![]()
Il 13 febbraio 1983 resta una delle pagine più dolorose della storia recente di Torino. Un incendio devastante divampò all’interno del Cinema Statuto, nel centralissimo quartiere San Donato, provocando la morte di 64 persone, in gran parte giovani spettatori.
Quel pomeriggio era in programma la proiezione di un film molto atteso. La sala era gremita quando, a causa di un guasto – secondo le ricostruzioni dell’epoca – le fiamme si propagarono rapidamente. Il rogo, alimentato da materiali altamente infiammabili presenti nella struttura e aggravato da carenze nei sistemi di sicurezza, trasformò in pochi minuti un momento di svago in una tragedia.
Molte vittime rimasero intrappolate all’interno della sala, soffocate dal fumo denso e tossico prima ancora che dalle fiamme. I soccorsi furono immediati, ma per decine di spettatori non ci fu nulla da fare.
L’incendio del Cinema Statuto suscitò un’ondata di commozione in tutta Italia e aprì un ampio dibattito sulla sicurezza nei locali pubblici. Le indagini successive misero in luce gravi irregolarità nelle misure antincendio e nelle condizioni strutturali del cinema.

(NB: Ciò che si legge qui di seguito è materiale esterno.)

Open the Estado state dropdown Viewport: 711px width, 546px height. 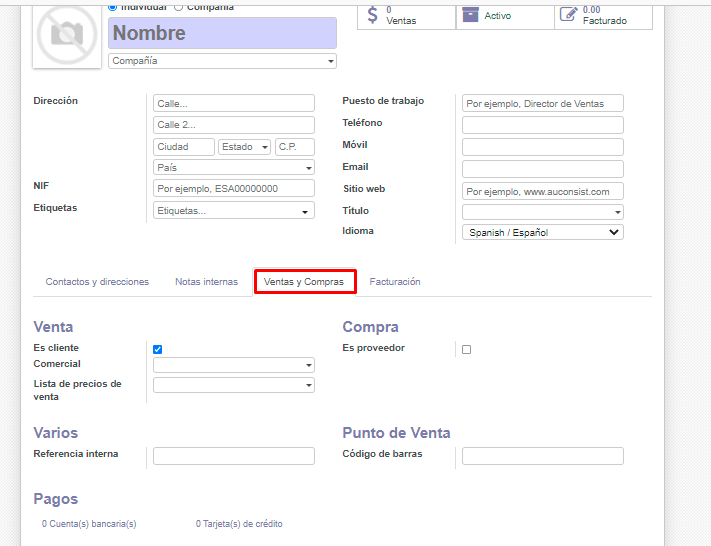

La tragedia contribuì in modo decisivo al rafforzamento delle normative sulla sicurezza nei luoghi di spettacolo, imponendo controlli più rigorosi, adeguamenti strutturali obbligatori e maggiore attenzione alle vie di fuga e ai materiali utilizzati negli arredi.
A distanza di oltre quarant’anni, Torino continua a ricordare le 64 vittime con commemorazioni e momenti di raccoglimento. La tragedia del Cinema Statuto non è solo un episodio del passato, ma un monito permanente sull’importanza della prevenzione e del rispetto delle regole.
Quel 13 febbraio 1983 resta inciso nella memoria collettiva come il giorno in cui una sala cinematografica si trasformò in un luogo di dolore, ma anche come il momento che segnò una svolta nella cultura della sicurezza in Italia.